Dernièrement, je lisais un article d'une journaliste féministe qui s'insurgeait devant le fait que, en français, en 2017, le masculin l'emporte toujours sur le féminin.
Par exemple, si je parle de Luc, Isa et moi, je dois dire "des auteurs québécois", au masculin.
Y'en a que ça gène. Qui trouvent que, dans cette situation, on devrait soit représenter tout le monde : "des auteur(e)s québécois(e)s" ou "des auteur.e.s québécois.e.s", soit représenter le groupe majoritaire : "des auteures québécoises".

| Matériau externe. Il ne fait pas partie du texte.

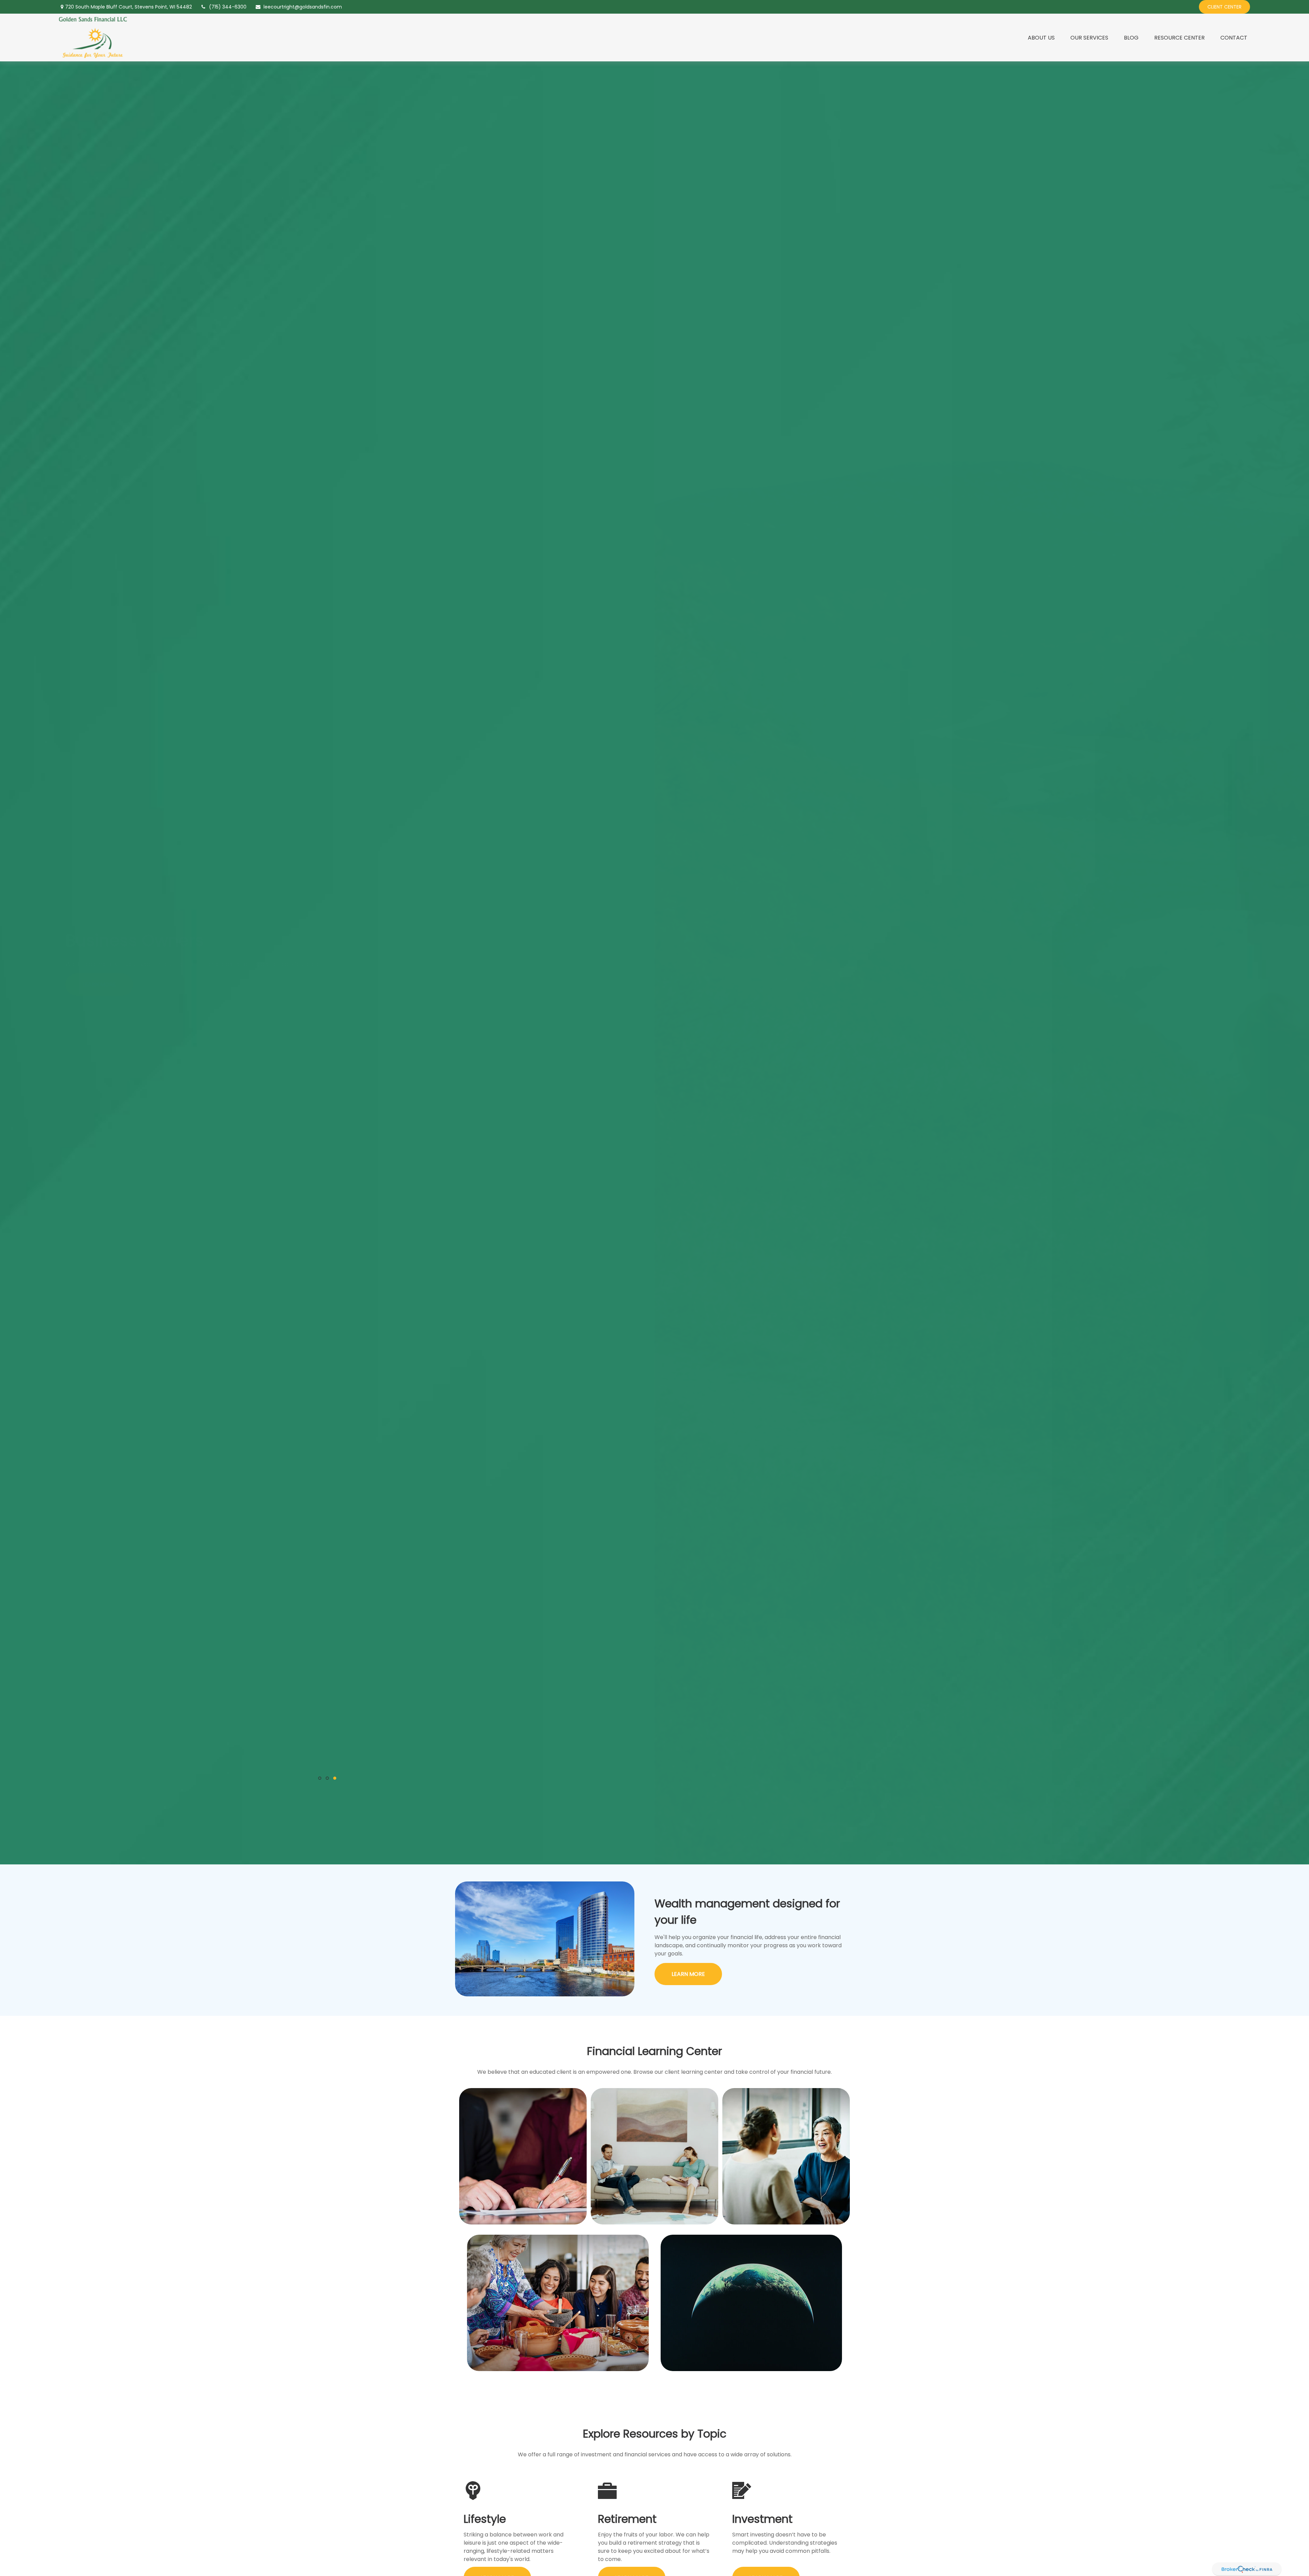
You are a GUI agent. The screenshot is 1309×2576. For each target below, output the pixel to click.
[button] (1041, 37)
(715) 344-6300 (227, 6)
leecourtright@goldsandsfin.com (303, 6)
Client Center (1224, 6)
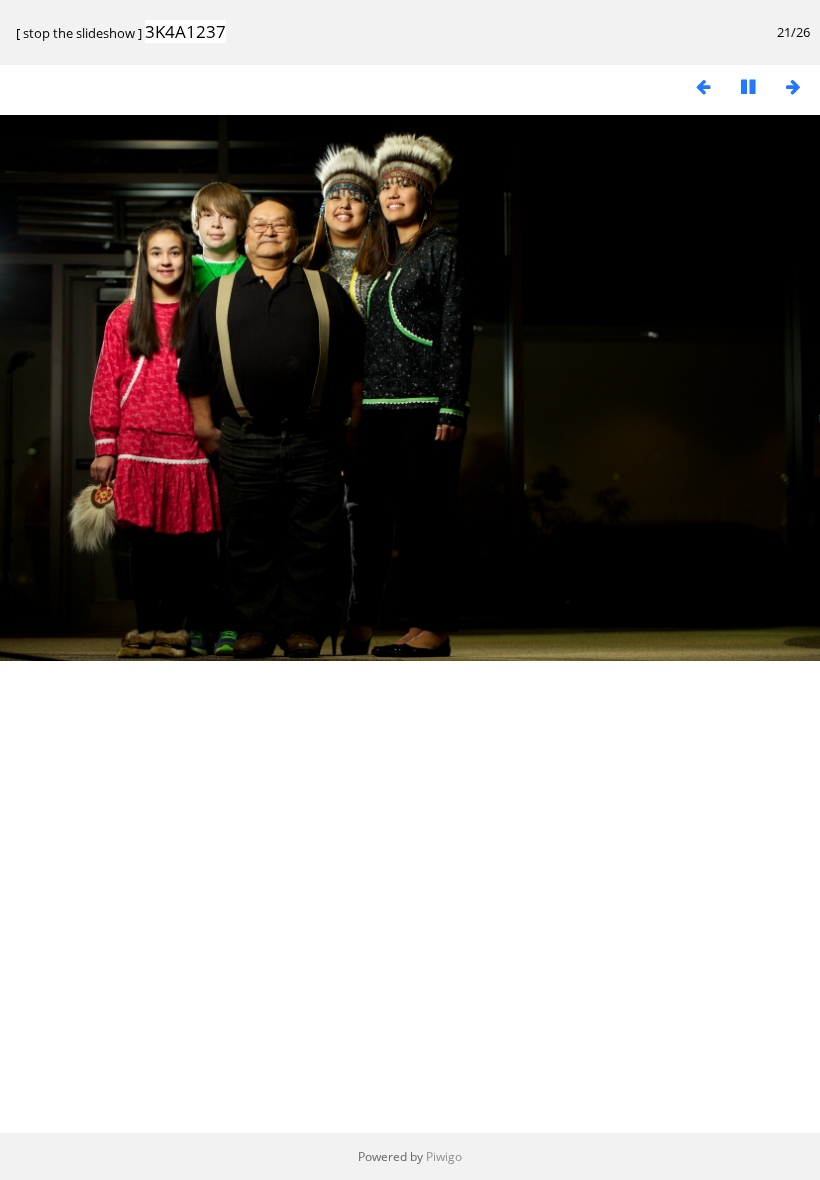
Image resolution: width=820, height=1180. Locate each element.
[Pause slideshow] (748, 86)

Personnellement, j'ai toujours vu cette règle de grammaire comme une simple convention et non comme une attaque machiste. D'accord, la convention a été décidée par des hommes à une époque où le patriarcat régnait en maître et oui, le français porte des traces de cette époque, mais bon... (Je ne dirai pas "ça fait partie de son charme", mais je vais le penser, parce que, hé, je suis historienne ;)
Un moment donné, la langue est un ensemble de conventions ayant pour but de communiquer des idées entre personnes. En l'absence de genre réellement neutre en français, on a décidé que le masculin en jouerait le rôle et depuis, on fait avec. (Soit dit en passant, la plupart des langues anciennes avaient un genre neutre, mais à peu près tous les peuples l'ont éliminé avec le temps, parce que franchement apprendre trois accords possibles pour tout, c'est chiant!)
Cela dit, un mouvement féministe revendique l'abandon de cette règle voulant que le masculin l'emporte. Le masculin, dit-on, n'est pas neutre (et je ne m'en rends pas compte parce que je suis une pauvre victime du machisme, paternalisme et autres-ismes qui imprègnent notre société).
Bon, à la limite, si c'est le consensus actuel, je veux bien l'adopter et, même, en faire la promotion dans mes romans.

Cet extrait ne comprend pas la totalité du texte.